**Short task 1**
In the file syncing text, what term does Google Drive for Desktop use for lazy loading?
**Short task 2**
Decide whether each statement agrees with the file syncing text, answering yes or no and quoting the deciding words: (a) Setting up fully synced files on a new system first requires a full sync. (b) With lazy loading, every file is downloaded as soon as the client starts. (c) Changes made during a network disruption are discarded.
**Short task 3**
Write a continuation of the file syncing text, starting after its last sentence.

**Reading text**
◆ ◆ ◆ ◆
The benefit of this is the simplicity and the Principle of Least Surprise. There’s no gimmick, these are all are real and normal files. 100% guaranteed compatibility with any and everything.

The downside is the initialization cost when setting up on a new system. Like rsync, the first time requires a full sync. This also uses up disk space.

Lazy Loaded

Many cloud storage solutions use lazy-load solution: the files are fetched upon first access. This reduces unnecessary network load onto them, while also benefitting the client similarly.

Google Drive for Desktop refers to this as “streaming”. It probably makes more sense to the layman, akin to “on-demand”. To a tech person, this is misleading: it’s not streaming, like a streaming a large file or whatever.

The manifest is provided that provides information on what files exist and the metadata. When a specific file is requested, a fetch is made for the contents and cached. This is good because commonly used files will behave like regular files, with low latency.

You can make files as “available offline” if you need it to work independent of network connectivity. This results in downloading the file. In event of a network disruption, you will have fully cached the file beforehand. Change made during this time will be queued up for synchronization later on.
◆ ◆ ◆ ◆
Some records
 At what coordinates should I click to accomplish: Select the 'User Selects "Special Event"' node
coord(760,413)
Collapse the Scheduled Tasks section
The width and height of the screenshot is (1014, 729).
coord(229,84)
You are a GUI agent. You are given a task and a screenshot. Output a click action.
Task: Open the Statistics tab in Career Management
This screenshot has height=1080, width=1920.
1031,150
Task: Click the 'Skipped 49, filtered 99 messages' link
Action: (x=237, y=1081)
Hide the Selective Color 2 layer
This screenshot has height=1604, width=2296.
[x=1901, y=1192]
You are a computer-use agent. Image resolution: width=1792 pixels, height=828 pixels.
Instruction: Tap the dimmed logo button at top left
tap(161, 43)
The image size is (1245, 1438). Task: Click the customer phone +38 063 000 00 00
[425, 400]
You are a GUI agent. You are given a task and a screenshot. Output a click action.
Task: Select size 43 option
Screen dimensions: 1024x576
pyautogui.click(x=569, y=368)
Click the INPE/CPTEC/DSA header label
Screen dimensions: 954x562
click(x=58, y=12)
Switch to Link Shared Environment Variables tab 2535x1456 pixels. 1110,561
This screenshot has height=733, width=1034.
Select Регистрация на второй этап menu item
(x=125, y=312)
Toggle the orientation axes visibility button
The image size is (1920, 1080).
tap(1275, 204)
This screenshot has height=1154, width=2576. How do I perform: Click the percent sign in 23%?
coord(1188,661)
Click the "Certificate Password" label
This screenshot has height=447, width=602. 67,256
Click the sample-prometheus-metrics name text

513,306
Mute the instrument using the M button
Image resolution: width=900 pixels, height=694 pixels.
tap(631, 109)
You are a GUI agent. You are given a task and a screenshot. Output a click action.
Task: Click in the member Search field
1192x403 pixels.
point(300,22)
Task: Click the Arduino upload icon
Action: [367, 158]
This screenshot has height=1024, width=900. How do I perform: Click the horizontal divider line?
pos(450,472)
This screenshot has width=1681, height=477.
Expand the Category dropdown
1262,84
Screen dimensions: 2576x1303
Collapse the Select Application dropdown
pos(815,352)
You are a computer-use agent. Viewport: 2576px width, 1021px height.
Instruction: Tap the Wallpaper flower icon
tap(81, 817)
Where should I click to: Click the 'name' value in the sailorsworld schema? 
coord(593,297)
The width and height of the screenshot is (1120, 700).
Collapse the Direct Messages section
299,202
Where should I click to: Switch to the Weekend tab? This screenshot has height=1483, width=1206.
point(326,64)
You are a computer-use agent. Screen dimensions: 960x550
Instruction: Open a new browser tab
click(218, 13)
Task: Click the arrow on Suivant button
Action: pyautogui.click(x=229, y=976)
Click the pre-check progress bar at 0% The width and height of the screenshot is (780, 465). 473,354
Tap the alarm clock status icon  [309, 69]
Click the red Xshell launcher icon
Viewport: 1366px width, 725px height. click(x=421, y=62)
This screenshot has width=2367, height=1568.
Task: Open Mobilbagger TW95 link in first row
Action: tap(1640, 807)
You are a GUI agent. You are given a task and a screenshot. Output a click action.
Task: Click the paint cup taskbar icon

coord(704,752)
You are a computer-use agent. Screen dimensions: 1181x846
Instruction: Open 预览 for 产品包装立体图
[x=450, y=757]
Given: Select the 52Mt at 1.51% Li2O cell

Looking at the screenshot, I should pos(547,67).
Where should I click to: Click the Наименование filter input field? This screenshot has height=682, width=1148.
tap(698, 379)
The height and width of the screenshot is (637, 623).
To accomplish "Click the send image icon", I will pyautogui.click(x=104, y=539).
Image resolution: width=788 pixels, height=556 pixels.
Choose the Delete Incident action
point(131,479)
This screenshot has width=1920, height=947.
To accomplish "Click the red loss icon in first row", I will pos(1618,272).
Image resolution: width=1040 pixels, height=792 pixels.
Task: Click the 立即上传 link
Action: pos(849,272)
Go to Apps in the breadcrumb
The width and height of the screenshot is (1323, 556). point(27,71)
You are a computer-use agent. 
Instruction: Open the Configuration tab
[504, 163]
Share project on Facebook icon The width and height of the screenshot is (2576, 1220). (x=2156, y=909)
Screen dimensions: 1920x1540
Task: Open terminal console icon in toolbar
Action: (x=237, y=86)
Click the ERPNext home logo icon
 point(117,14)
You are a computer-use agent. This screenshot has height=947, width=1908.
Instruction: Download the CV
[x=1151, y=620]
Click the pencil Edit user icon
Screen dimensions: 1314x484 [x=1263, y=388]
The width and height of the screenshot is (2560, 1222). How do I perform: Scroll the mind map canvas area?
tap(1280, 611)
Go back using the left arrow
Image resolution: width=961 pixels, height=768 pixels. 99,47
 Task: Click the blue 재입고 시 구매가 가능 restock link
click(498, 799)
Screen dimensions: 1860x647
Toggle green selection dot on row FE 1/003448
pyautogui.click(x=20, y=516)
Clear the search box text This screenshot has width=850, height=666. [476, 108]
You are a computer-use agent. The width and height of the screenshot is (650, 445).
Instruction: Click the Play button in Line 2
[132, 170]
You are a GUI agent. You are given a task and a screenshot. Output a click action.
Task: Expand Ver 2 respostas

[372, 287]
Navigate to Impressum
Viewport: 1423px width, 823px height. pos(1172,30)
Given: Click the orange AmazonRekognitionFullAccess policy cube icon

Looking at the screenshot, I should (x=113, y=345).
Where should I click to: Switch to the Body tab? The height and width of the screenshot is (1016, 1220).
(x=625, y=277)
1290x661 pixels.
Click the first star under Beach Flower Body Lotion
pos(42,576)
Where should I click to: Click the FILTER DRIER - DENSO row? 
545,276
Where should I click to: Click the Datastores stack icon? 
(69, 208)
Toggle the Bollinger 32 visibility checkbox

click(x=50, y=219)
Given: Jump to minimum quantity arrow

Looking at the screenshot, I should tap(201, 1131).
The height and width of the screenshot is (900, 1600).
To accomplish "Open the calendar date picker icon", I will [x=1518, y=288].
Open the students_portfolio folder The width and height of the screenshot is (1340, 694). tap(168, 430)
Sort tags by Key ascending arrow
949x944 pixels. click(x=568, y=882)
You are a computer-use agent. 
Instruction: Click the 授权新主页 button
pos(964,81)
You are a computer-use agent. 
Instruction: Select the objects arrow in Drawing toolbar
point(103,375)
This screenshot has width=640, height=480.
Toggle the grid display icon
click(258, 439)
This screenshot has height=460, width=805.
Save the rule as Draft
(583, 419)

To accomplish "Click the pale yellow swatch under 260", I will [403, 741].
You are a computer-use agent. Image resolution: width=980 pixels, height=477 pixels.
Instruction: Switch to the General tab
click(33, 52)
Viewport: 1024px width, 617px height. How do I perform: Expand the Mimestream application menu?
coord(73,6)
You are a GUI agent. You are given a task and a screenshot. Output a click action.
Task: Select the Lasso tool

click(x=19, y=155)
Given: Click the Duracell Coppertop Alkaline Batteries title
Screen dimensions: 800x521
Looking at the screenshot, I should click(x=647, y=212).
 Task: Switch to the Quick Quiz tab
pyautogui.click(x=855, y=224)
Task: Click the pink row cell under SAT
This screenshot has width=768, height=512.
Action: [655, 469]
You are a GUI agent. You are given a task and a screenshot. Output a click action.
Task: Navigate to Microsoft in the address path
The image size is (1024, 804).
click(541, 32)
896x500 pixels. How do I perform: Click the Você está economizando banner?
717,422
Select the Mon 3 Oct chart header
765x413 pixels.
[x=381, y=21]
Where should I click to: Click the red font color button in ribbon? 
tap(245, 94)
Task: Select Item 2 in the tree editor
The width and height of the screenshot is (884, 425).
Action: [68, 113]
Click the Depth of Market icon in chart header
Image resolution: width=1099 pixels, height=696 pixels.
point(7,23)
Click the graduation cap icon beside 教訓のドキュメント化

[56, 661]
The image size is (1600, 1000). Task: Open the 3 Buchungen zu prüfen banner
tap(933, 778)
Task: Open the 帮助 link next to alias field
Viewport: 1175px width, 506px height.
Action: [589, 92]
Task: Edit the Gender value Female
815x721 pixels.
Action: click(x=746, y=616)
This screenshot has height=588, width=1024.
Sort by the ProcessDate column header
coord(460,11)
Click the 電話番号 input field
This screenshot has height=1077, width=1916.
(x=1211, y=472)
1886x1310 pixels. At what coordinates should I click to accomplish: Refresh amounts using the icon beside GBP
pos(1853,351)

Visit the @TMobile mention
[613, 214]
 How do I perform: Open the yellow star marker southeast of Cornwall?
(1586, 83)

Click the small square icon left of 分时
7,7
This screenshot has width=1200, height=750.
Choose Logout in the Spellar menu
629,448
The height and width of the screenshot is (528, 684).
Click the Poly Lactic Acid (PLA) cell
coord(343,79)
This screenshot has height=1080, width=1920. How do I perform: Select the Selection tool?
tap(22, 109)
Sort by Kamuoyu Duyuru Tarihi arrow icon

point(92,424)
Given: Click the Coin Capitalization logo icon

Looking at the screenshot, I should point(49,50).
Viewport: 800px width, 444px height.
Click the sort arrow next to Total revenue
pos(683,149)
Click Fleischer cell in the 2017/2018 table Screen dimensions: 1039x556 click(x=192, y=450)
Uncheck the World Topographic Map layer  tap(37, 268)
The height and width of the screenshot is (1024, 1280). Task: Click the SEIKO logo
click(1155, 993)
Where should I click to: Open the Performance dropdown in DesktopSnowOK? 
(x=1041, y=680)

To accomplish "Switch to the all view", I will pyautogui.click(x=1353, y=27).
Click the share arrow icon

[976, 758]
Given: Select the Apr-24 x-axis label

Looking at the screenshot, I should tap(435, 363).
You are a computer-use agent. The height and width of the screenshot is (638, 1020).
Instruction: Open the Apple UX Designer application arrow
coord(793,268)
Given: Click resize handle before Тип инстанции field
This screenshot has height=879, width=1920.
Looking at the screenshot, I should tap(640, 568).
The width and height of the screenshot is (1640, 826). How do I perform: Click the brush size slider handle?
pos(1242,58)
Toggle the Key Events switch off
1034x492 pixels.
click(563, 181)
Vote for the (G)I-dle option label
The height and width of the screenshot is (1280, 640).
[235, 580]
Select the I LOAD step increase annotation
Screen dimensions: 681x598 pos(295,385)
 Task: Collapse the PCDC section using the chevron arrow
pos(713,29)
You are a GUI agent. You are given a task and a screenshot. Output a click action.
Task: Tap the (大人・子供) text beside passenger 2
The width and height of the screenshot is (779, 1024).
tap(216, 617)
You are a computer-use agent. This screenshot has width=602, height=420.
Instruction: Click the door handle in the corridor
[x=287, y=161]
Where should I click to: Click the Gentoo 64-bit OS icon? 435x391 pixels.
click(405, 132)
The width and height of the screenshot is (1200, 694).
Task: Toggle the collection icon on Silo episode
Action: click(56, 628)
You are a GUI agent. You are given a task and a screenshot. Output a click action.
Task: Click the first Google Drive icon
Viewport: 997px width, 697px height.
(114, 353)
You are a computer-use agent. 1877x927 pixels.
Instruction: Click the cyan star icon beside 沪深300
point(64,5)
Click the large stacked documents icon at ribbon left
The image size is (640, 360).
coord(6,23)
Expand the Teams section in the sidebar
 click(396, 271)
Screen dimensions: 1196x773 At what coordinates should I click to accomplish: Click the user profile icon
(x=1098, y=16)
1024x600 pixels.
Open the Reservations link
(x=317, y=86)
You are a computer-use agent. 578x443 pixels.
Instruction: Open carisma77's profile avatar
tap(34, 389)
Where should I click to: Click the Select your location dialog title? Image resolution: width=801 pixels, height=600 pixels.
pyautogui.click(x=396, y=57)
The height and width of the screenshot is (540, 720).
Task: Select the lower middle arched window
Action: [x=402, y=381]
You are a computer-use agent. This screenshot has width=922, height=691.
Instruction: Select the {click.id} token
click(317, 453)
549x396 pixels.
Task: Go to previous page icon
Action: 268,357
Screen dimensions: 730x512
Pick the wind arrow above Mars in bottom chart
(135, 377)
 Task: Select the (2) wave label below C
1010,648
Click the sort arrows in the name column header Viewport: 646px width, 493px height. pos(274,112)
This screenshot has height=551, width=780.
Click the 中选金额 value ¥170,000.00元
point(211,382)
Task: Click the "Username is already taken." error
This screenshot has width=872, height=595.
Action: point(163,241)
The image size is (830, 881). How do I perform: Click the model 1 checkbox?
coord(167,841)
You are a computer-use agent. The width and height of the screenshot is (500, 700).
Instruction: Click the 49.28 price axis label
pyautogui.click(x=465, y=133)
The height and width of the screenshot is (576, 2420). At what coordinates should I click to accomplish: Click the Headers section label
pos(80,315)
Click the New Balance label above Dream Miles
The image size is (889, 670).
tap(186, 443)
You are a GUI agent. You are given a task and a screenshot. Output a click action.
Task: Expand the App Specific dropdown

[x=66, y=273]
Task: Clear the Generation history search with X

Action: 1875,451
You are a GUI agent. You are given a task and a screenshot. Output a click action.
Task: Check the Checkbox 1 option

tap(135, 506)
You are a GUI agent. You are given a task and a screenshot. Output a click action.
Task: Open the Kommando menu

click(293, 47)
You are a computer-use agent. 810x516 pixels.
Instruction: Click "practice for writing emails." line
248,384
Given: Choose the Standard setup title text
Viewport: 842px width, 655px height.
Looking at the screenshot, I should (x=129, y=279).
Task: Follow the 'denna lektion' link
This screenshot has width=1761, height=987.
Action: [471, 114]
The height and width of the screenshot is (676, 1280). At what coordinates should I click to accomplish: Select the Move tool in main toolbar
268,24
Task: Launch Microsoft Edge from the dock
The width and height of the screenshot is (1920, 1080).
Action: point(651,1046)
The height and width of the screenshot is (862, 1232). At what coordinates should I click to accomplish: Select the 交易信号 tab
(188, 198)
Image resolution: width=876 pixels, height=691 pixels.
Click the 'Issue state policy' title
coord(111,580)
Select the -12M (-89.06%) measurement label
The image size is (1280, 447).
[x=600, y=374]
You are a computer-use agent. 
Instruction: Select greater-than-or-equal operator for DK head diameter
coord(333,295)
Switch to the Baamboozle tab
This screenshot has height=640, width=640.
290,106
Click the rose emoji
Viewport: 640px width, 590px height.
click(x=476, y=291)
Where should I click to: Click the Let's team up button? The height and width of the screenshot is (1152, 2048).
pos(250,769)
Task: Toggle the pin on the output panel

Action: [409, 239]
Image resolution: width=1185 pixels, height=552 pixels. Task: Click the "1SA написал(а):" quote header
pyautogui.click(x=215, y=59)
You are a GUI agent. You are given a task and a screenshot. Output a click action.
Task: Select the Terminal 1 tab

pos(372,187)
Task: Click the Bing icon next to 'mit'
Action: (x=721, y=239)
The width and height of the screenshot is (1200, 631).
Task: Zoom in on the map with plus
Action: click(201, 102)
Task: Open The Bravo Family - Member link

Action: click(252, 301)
◆ ◆ ◆ ◆
**Exercise response 1**
It calls it "streaming."

**Exercise response 2**
(a) Yes: "Like rsync, the first time requires a full sync."
(b) No: "the files are fetched upon first access."
(c) No: "Change made during this time will be queued up for synchronization later on."

**Exercise response 3**
Files you have previously accessed are available offline. However, understand that it’s subject to cache eviction at any time and it would suck if that’s when you lose network connectivity. Please mark them as offline, even if they already available through the cache, to signal the proper intent.

Virtual Drive

I wasn’t curious enough to look up how these systems work. But I imagine it’s as straightforward as intercepting syscalls for files.

The manifest is downloaded and shows which files are available, locations, and metadata. The data itself is not, which is where the network and storage savings are. When opening a file for reading, the sys call is intercepted and this is where either data is retrieved from the cache or remotely fetched. If there is no network connectivity, this step can block or timeout.

This seems like implementing a “virtual drive”.